◆ **Work order**: Return, exactly and in full, the lines of the records below starting at the one with "You are a GUI" and ending at the one with "Viewport: 967px width, 621px height.", and no other lines.
*** Data shown ***
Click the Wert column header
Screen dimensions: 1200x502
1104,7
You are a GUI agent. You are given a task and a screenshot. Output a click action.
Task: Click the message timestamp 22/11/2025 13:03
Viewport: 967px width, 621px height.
*** End of Data shown ***
*** Data shown ***
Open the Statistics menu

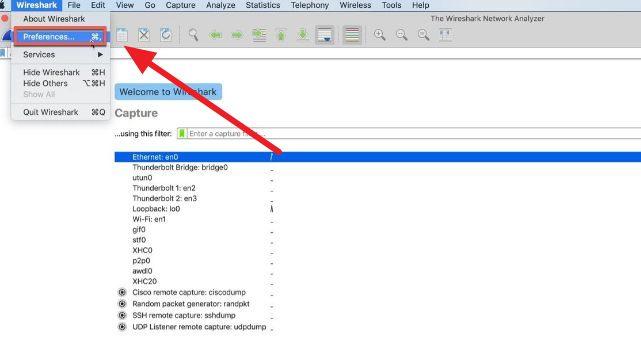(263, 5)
*** End of Data shown ***
*** Data shown ***
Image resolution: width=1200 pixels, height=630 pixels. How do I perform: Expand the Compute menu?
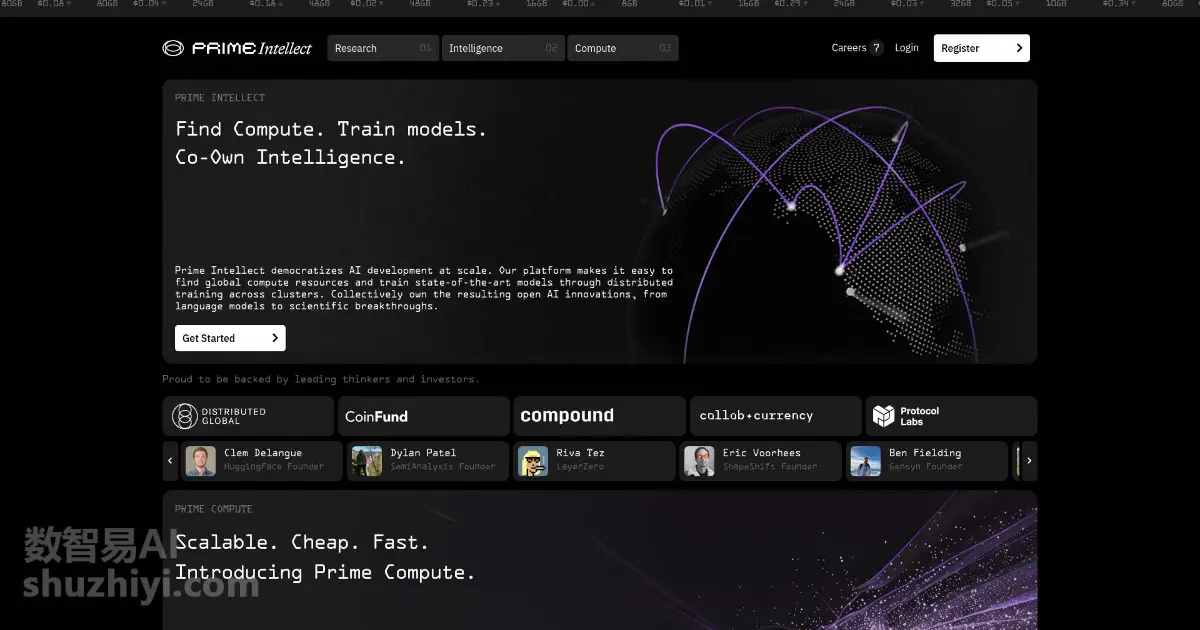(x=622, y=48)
*** End of Data shown ***
◆ **Exercise output**:
You are a GUI agent. You are given a task and a screenshot. Output a click action.
Task: Click the message timestamp 22/11/2025 13:03
Viewport: 967px width, 621px height.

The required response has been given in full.